II Domingo de Navidad (Ciclo C)
Celebrar
la Navidad supone hacer a Dios niño, lo inmenso diminuto y la Palabra silencio.
Querer
celebrar en dos semanas el misterio de Dios hecho carne; la anunciación, el
nacimiento y la epifanía, pasando por la visitación, la adoración de los
pastores, la familia de Nazaret y a María como Madre de Dios... querer celebrar
todo esto es un empacho celebrativo (como las comidas de estos días pueden ser
un empacho culinario), querer asimilar tanto misterio es imposible.
De
hecho volvemos a escuchar en este día el Evangelio ya leído el día mismo de
Navidad, no se puede digerir en una sola celebración.
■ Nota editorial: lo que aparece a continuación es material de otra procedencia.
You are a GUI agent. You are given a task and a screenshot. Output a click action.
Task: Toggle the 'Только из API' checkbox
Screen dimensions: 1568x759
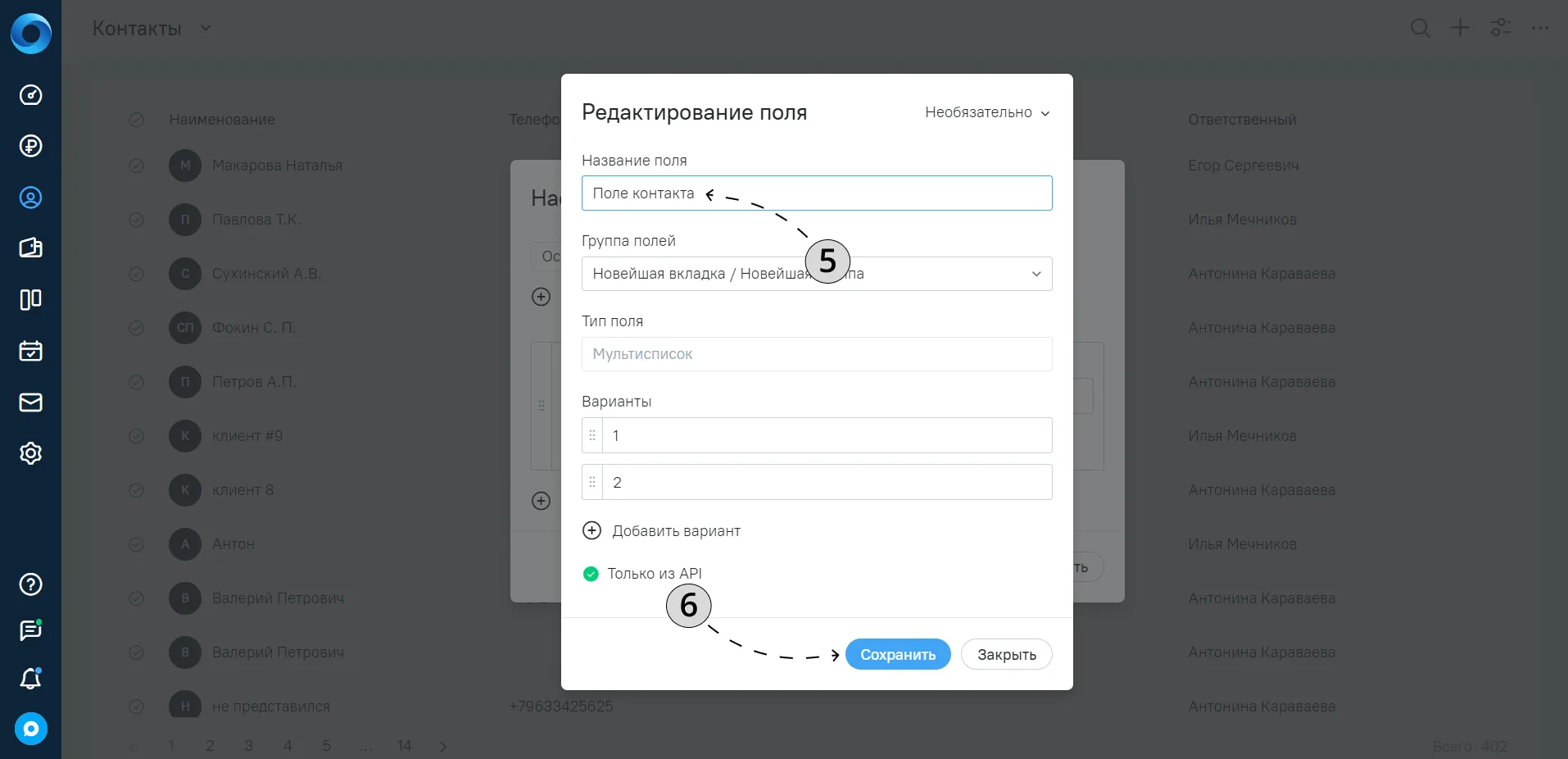591,574
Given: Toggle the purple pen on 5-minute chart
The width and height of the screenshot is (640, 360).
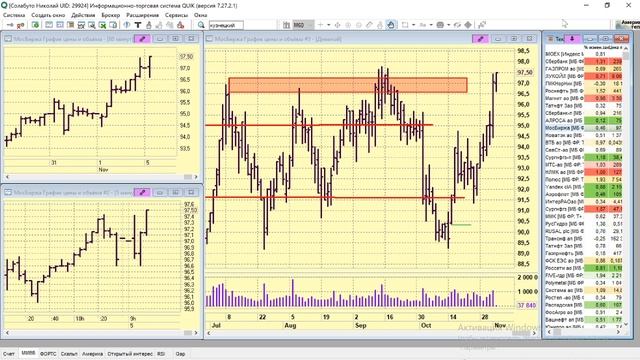Looking at the screenshot, I should [x=142, y=192].
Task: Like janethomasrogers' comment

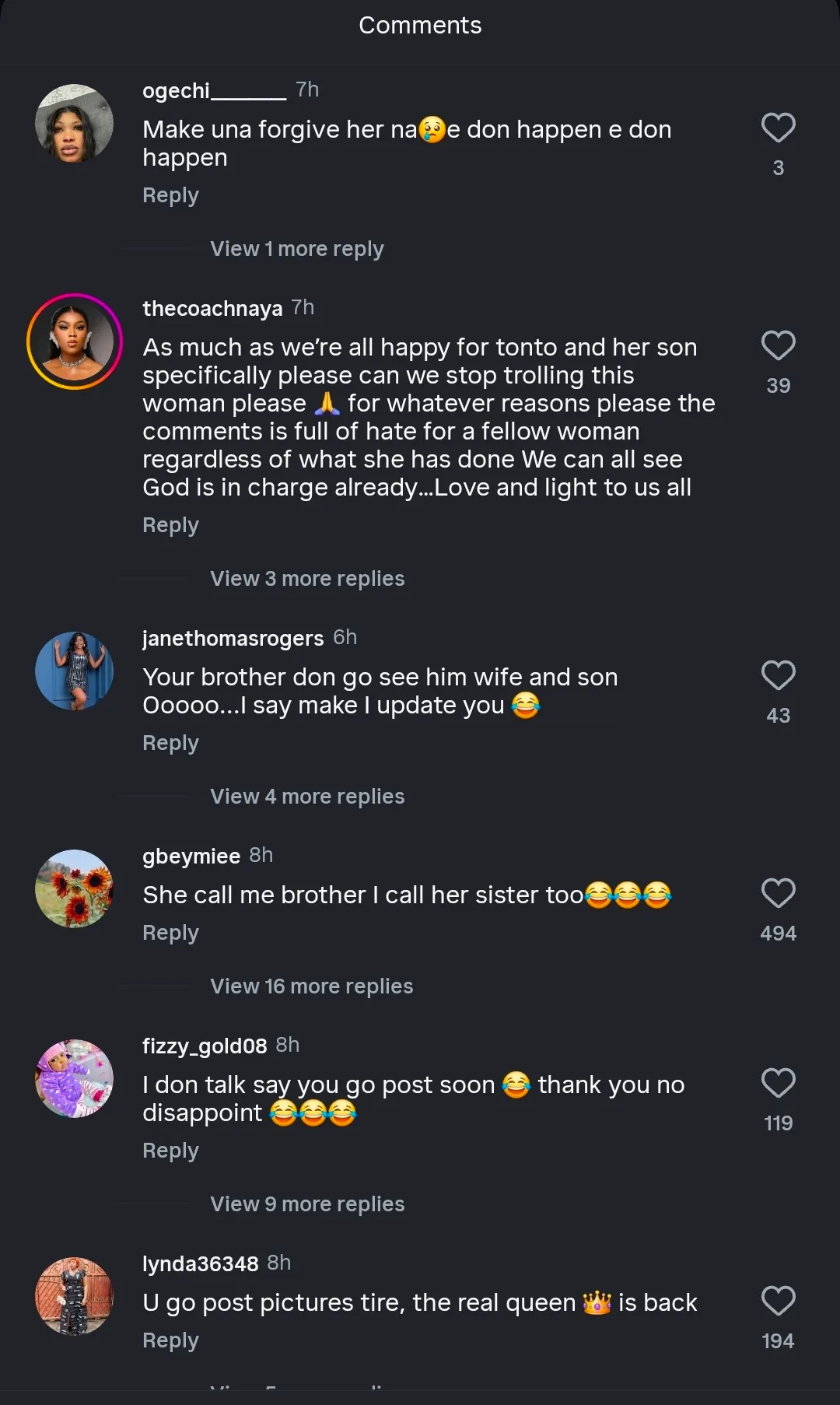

Es, sin duda, la página
más teológica de toda la escritura.
En el principio existía la
Palabra, el Verbo, dice
la nueva traducción de los leccionarios,
y la Palabra era Dios, y la Palabra estaba junto a Dios; por ella todo se hizo
y sin ella... Y la Palabra se hizo hombre y acampó entre nosotros.
Quizás
sean los prefacios de este tiempo quien mejor nos aplique y explique estos
misterios: Y gracias al misterio de la
Palabra hecha carne, la luz de tu gloria brilló ante nuestros ojos con nuevo
resplandor, para que conociendo a Dios visiblemente, él nos lleve al amor de lo
invisible (Prefacio I de Navidad) Porque en el misterio santo que celebramos,
Cristo el Señor, sin dejar la gloria del Padre, se hace presente entre nosotros
de un modo nuevo; el que era invisible en su naturaleza se hace visible al adoptar
la nuestra; el eterno, engendrado antes del tiempo, comparte nuestra vida
temporal, para asumir en sí todo lo creado, para reconstruir lo que estaba
caído y restaurar de este modo el universo, para llamar de nuevo al reino de
los cielos al hombre sumergido en el pecado (Prefacio II de Navidad) Y el Prefacio III: Por
él (Cristo) hoy resplandece ante el mundo el maravilloso intercambio de nuestra
salvación; pues al revestirse tu Hijo de nuestra frágil condición no solamente
dignificó nuestra naturaleza para siempre, sino que por esta unión admirable
nos hizo partícipes de su eternidad.
Dios,
en el Génesis, en el principio, iba nombrando y creando las cosas, por el poder
de su Palabra. Esa misma Palabra, ahora camina entre nosotros. Dios nace y nos
renace. De alguna manera al nacer en el mundo, al hacerse uno de notros, se
hace nosotros... si le recibimos. Y si la Palabra de Dios nos llena, nos
empapa, nosotros no podremos dejar de ser su reflejo, su impronta, su nueva
creación. Hoy, hay muchas palabras (con minúsculas), demasiados charlatanes
vendedores de aire; palabras vacías que no llenan, ni aportan, ni transforman,
que no dan sentido ni hacen crecer, que no tienen poder creador ni salvador. La Palabra se hizo carne y acampó entre
nosotros, y hemos contemplado su gloria: gloria propia del Hijo único..., lleno
de gracia y de verdad.
La
Palabra se encarna en el tiempo y en nosotros, por eso se hace denuncia,
anuncio, predicación, Buena Noticia. Quizás debamos decir menos palabras y ser
más Palabra. Es éste el año dedicado a la Misericordia, la Palabra encarnada
nos debe llevar a dar y buscar misericordia. Hoy se nos invita a ser Palabra de
Vida, a ser Palabra que ilumina, a ser Palabra que engendra vida, a ser
Misericordia para todos.
Termino
con la felicitación que un amigo me ha enviado estos días y que creo resume tan
gran misterio en tan poca cosa como puede ser un niño recién nacido, con mucha
resonancia de tradición monástica: Navidad
es Dios haciéndose ser humano. Un Pequeño que nos hace grandes, una Debilidad
que nos hace fuertes, un Misterio que da sentido a la vida. Por eso deseamos
Paz, Felicidad, Luz...porque Dios nos ama. Os deseo de corazón un feliz
encuentro con el Nacido. Un abrazo
Fr. J.L.
Eclesiástico 24, 1-2, 8-12
Salmo 147 R/. La palabra se hizo carne y acampó entre nosotros
Carta a los Efesios 1, 3-6, 15-18
Juan 1, 1-18
La Sagrada Familia del cordero (1507). Rafael Sanzio
Museo del Prado (Madrid)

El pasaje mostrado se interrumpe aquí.